Here the girls were having some fun posing with "flat" Dorothy, emulating the expression on her face.  One of the only lasting side effects from Hannah's brain surgery was the inability to look up with her eyes, and you can see that in this picture.  She could look to the side, but not upward. 


Thankfully, these were relatively minor issues and we were able to fully enjoy that time together as a family! 

On Friday of that week, while we were still in Nashville, we received the sad news that Brad's grandmother had gone to Heaven.  Well ... sad for us, but not for her!  Frankie Mae Stahl Owens had raised nine wonderful children, and had 20 grandchildren and 37 great grandchildren.  She was an amazing example of a life well lived, and we knew her reward in Heaven would be great.  We headed home to Arkansas the next day to prepare to celebrate the life of Hannah and Bethany's great grandmother.   

Sunday, July 1, 2018

More Delays

This post is #87 in a year-long series ... Through this series of posts I plan to share our family's experiences during our 17-year-old daughter's year-long battle with brain cancer, which began in February of 2008. My desire is to process through the events of that year from the perspective that a decade of time has brought ... for myself, really. But if you'd like to follow along, you're welcome to join me.
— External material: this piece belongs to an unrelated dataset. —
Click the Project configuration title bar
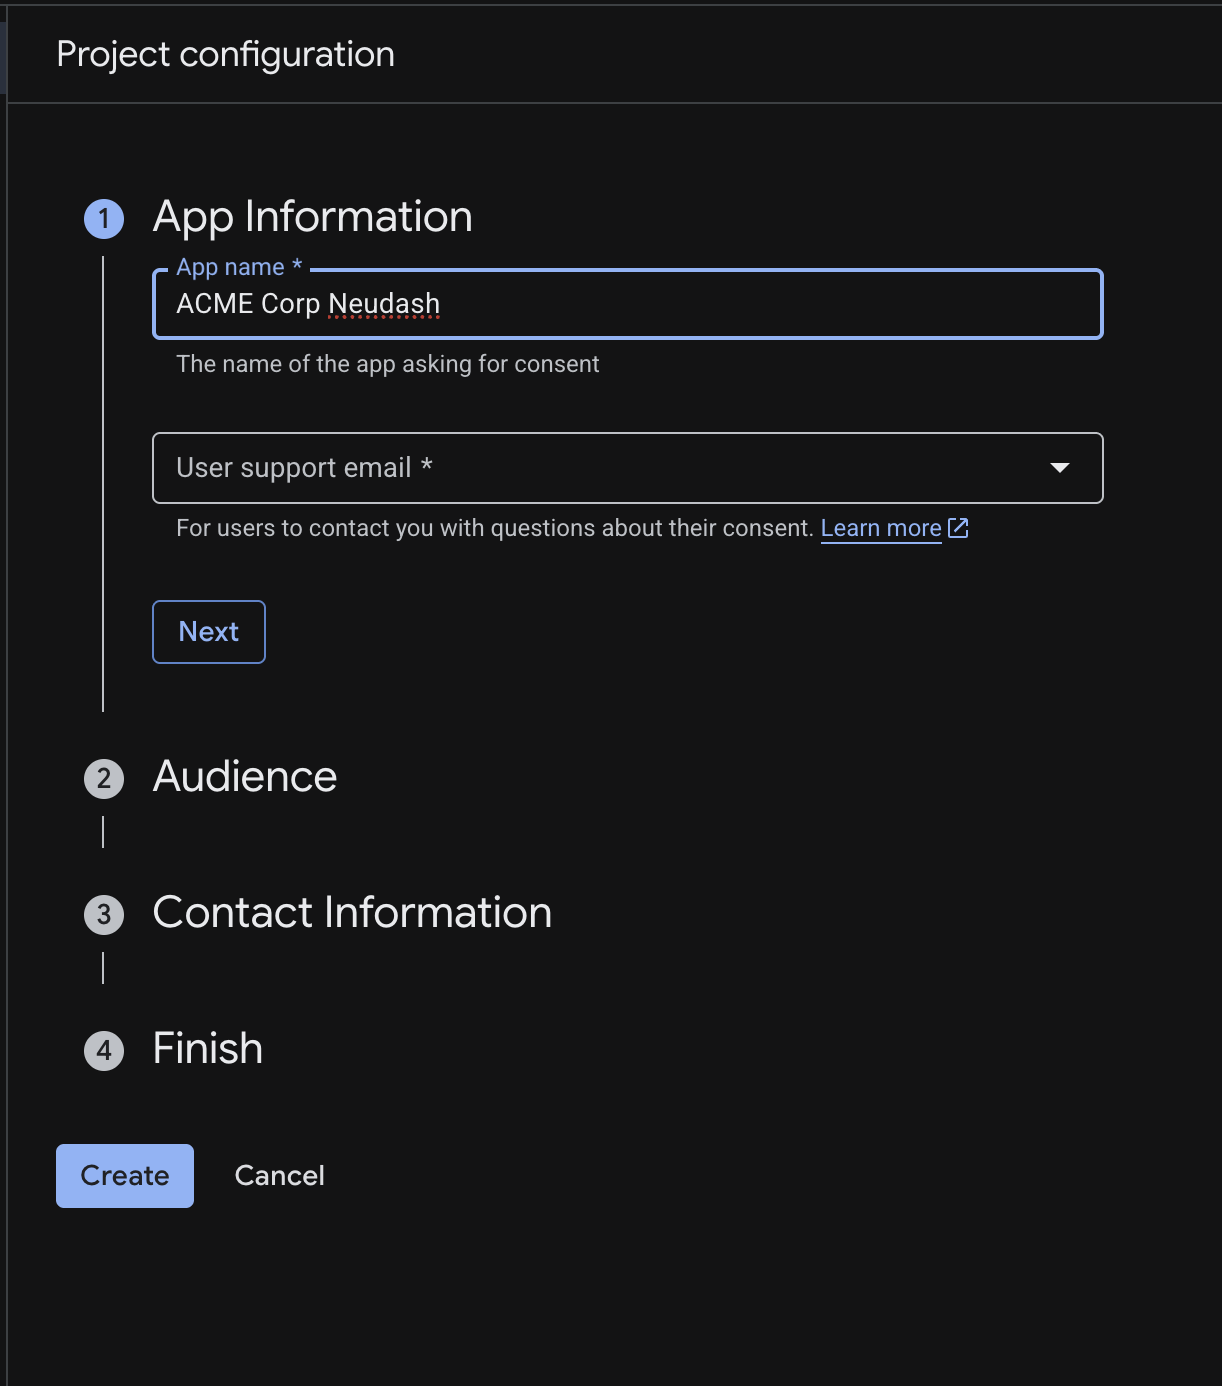 tap(225, 53)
The summer of 2008 continued to roll along quite uneventfully.  I never knew that life with cancer could be so ... mundane.  But we  certainly seemed to be in a lull period of this battle.  Low blood counts resulted in delay after delay in treatments, and we were enjoying the reprieve.  Of course there were always the niggling thoughts that cropped up in the back of my mind ... how might these delays in this battle impact Hannah's long-term health?  What if the lack of timely chemo treatments resulted in her cancer's return?  But then I would look at her ... feeling so well and enjoying her life, and those thoughts would be temporarily squelched. 

My email update from a decade ago today ...

July 1, 2008

Time for our weekly update! Hannah had bloodwork yesterday morning in Hot Springs and the results were mixed. Her platelet count was up slightly, which is good, but her other counts (red/white blood cells, iron level) had all dropped somewhat. I talked to the oncology nurse at Children’s Hospital this morning, though, and she didn’t seem to be concerned. Apparently, this is to be expected. So, we will be postponing the chemo for at least another week, probably two.
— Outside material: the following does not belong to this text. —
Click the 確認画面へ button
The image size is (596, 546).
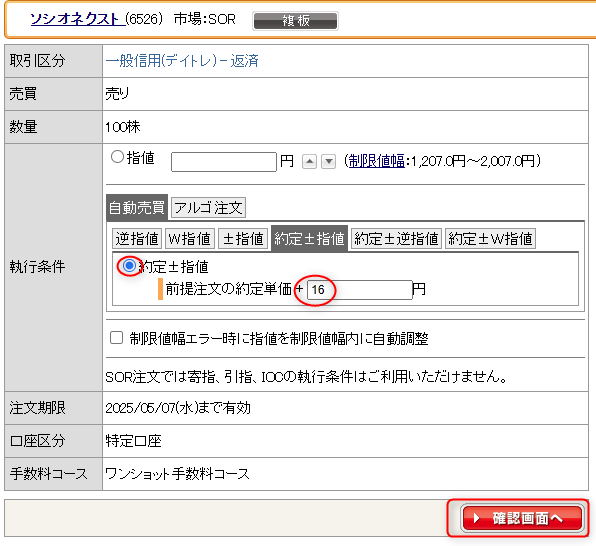pyautogui.click(x=522, y=518)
The good news is that Hannah is feeling really good, and is looking forward to at least another week of being treatment-free! When we saw the doctor at Children’s last week, he told us that they will decrease the amount of Temodar in this next round of chemo from 340 to 300 milligrams, since the last round was so hard on her counts. He also prescribed a different anti-nausea medication that he believes will help her not feel so sick when she does have to take the Temodar again.

Hannah’s current treatment plan calls for her to have an MRI every two months, and her next one is scheduled for July 21st at Children’s Hospital. MRIs always make us a little bit apprehensive, so it will be nice to get that behind us. In the meantime, we are thankful that Hannah is having a relaxing, enjoyable summer, and is feeling so well.

Thank you again for all of your prayers…your love and concern for our family has just been amazing! God truly is good, all the time!